Submitted by Josh Denny on

Also - not everyone has drugs mapped to RxNorm codes.  If you want RxNorm codes, can you provide the RxNorm codes for each med you want?  That would standardize the listing of the meds in the med list.  MedEx-UIMA should provide this if you want.


Do you want this as an EAV with repeating values for every record of the med in the chart?  That could be very large for NLP-derived med lists (like ours).  If you want multiple values, an option would be to record the first and last date mentioned.

I just added the RxNorm codes of asthma meds to the data dictionary.  We got them from MedEx so thank you. For us, It would be best to have an EAV for every record of the med in chart.

In ICD9 code list, we have 518.801, 518.811 and 556 with desciption 'Idiopathic Proctocolitis'.  Do you want us to search for other codes?

For BMI at Diagnosis Date, when we run this just on diagnosis date we only get 80 out of our 326 cases with actual BMI at  that date.  Should we make this some window around the diagnosis date to pick up more BMIs, or is this what you are wanting?  If so, what window would be appropiate?  6mo? 1 yr? etc.




From the algorithm document, it says:

"Atopic: Individuals with ICD9 code 493.0

or two or more ICD9 codes in Table 3 on separate calendar days."

We are interpreting this as :


Individuals with ICD9 code 493.0 


Individuals with ICD9 codes in Table 3

on two or more separate calendar days.


Is this correct or how else should we interpret?

sorry to us the sentence from the document is ambiguous.



If there is no BMI at time of diagnosis, please list all BMIs within a 12-month window.

Re. BMI for controls, similarly, it would be best to all values linked with age in days.

Re. atopic clarification: the interpretation is correct (Individuals with ICD9 code 493.0 OR Individuals with ICD9 codes in Table 3).

Hope this helps,


I just want to make sure I am understanding this correctly.

For cases, you want only one value for BMI but for controls you want a repeating variable file with all possible BMI values with associated date?

Would it just be easiest for everyone if we gave you all BMI values with age in days then you could pick whichever BMI you wanted for ea. person?  

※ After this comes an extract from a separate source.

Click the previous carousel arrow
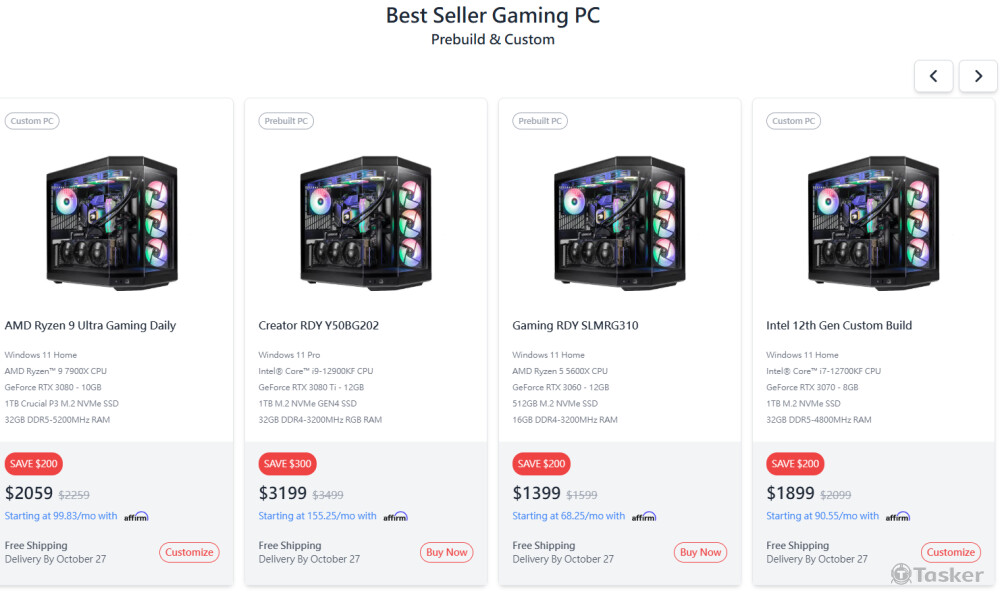The height and width of the screenshot is (595, 1000). pos(933,76)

For most if not all of our eMERGE phenotypes we usually have some sort of minimum data requirement to be sure we are getting true controls, i.e., absence of data does not imply absence of disease. For example, in Northwestern's asthma algorithm we required controls to have at least a Dx and/or an Rx on 2 different dates in their EMR to show that they were seen at least 2 different times by someone.  Some of our controls for the current CHOP asthma algorithm have zero or only 1 in-person encounter in the EMR or no visits in the last 5 years, meaning we probably shouldn't be using them as controls as they may have asthma and we don't know it b/c we have never really seen them or only seen them once, or have not seen them recently enough.

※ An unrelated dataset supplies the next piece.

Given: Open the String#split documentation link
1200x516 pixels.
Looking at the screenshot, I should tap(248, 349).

Was there something like this in the control definition that I'm missing?

If not, we have ~600 of our ~1900 potential controls that have not been seen in the last 5 yrs or have <2 in-person visits overall, I really don't want to say those are true controls.

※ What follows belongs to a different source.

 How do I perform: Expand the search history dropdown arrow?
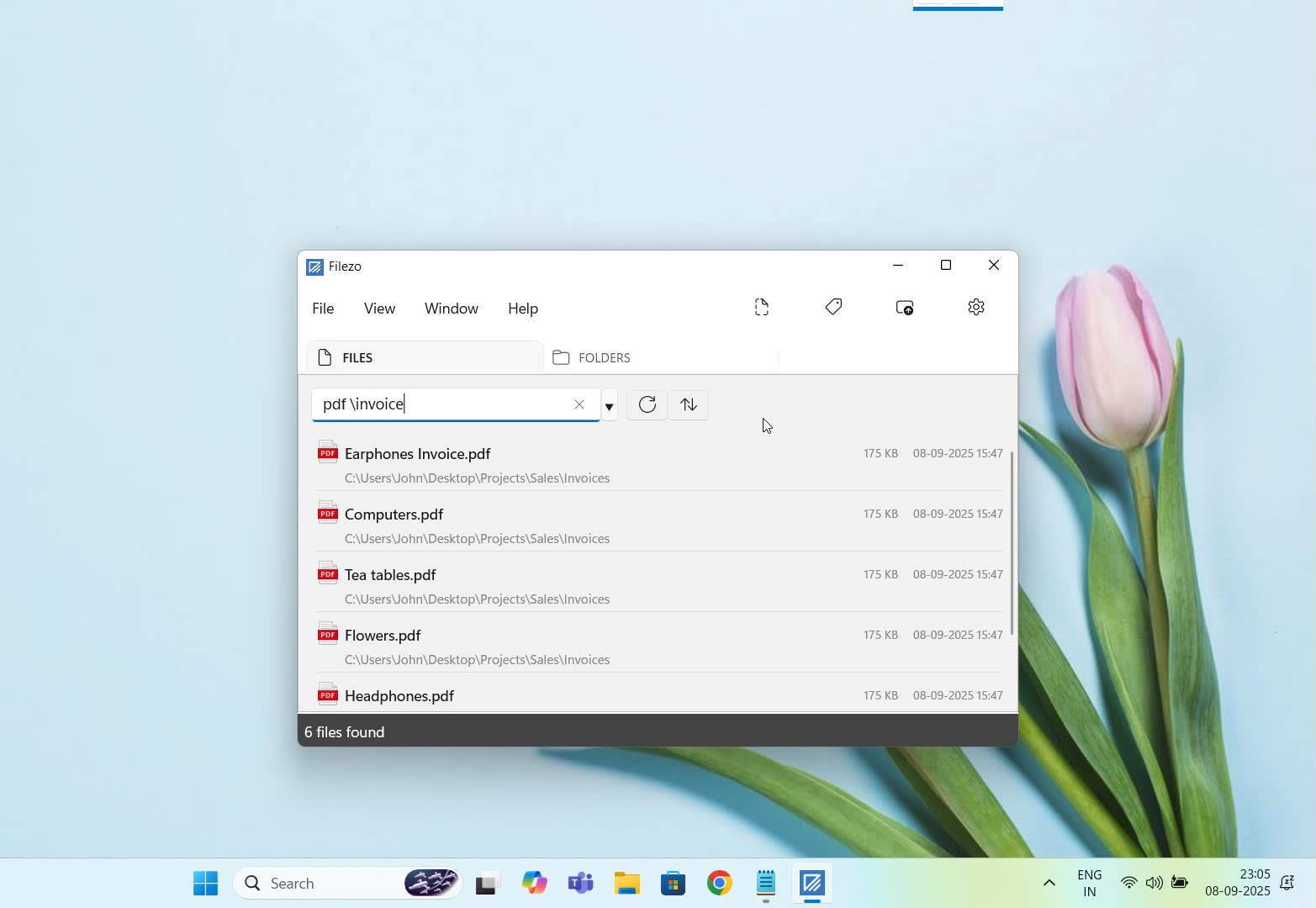[x=610, y=407]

Excellent point and not something I had considered. I think it is too late to modify this for the other groups, but your suggestion makes total sense. Would it be too much to ask you to flag those that have <2 visits and also those that have not been seen in 5 years? We would still like the 1900, but these new variables could at the very least be covariates.


We provided the covariates for you, it will be interesting to find out if it makes a difference in your analysis, I suspect it might.  

This is given what we have learned in eMERGE as a network, about controls being comparable to cases.  

For example for this algorithm the cases are required to have visits on 2 separate days but the controls are not.  

It would not be much work for other sites to send the # visits for controls as a covariate, as this is a covariate we had to extract for cases for this algorithm already anyway, plus most of the sites have plenty of controls already, and I would say that it is never too late.  :)

FYI, for NU, if you remove controls w/ <2 visits we still have 1704 controls, and if you also remove controls w/o visits in last 5 yrs, there are still 1342 controls.